Purpose: The local deposition of fibrinogen and other plasma products from tears within corneal wounds and the expression of plasminogen activator by corneal epithelial cells suggest that the coagulation and fibrinolytic systems play an important role in corneal wound healing. The authors used mouse lines deficient in plasminogen (Plg), fibrinogen (Fib), or both to elucidate the roles of these key fibrinolytic and coagulation factors in the healing of corneal epithelial defects.
Methods: Mice were anesthetized, and corneal epithelial defects (3 mm) were created with a blade. The authors conducted histologic examination and immunohistochemical analysis on the healing of injured corneas.
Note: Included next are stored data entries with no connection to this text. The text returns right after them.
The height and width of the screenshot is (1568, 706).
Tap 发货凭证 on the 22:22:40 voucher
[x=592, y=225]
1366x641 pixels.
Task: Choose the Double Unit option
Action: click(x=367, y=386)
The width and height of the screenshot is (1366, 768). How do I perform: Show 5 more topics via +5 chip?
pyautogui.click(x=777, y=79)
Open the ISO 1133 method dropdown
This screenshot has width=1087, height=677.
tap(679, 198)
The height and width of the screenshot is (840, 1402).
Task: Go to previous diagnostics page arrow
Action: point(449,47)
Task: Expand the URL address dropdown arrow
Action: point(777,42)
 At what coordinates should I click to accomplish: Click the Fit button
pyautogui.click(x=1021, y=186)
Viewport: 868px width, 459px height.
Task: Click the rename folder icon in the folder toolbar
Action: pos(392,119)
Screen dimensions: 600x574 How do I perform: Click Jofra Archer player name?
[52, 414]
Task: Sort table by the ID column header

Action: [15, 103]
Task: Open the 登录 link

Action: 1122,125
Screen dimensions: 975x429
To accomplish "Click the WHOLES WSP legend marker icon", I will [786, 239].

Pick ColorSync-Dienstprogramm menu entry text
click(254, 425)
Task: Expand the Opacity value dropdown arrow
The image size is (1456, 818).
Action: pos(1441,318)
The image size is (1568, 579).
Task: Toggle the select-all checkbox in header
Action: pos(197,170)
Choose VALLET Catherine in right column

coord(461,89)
Results: The corneal epithelial defects of wild-type mice with transparent corneas healed quickly in 7 days, whereas the healing of plasminogen-deficient mice was impaired and complicated by severe and persistent inflammatory responses, the formation of retrocorneal fibrin deposits, corneal cloudiness caused by scar-tissue formation, and often stromal neovascularization. To determine whether these defects in corneal wound repair were specifically related to an impediment in fibrinolysis, corneal wound healing was compared in mice with a combined deficiency in plasminogen and fibrinogen. The loss of fibrinogen in mice lacking plasminogen resulted in the restoration of normal healing with transparent corneas in 7 days, similar to that of wild-type mice.
Conclusions: These results provide direct evidence that hemostatic factors play a crucial role in corneal wound repair despite the lack of local hemorrhage. Furthermore, they demonstrate that the essential role of plasmin in corneal would healing is fibrinolysis. It prevents the adverse inflammatory responses caused by prolonged fibrin and fibrinogen deposition in injured corneas.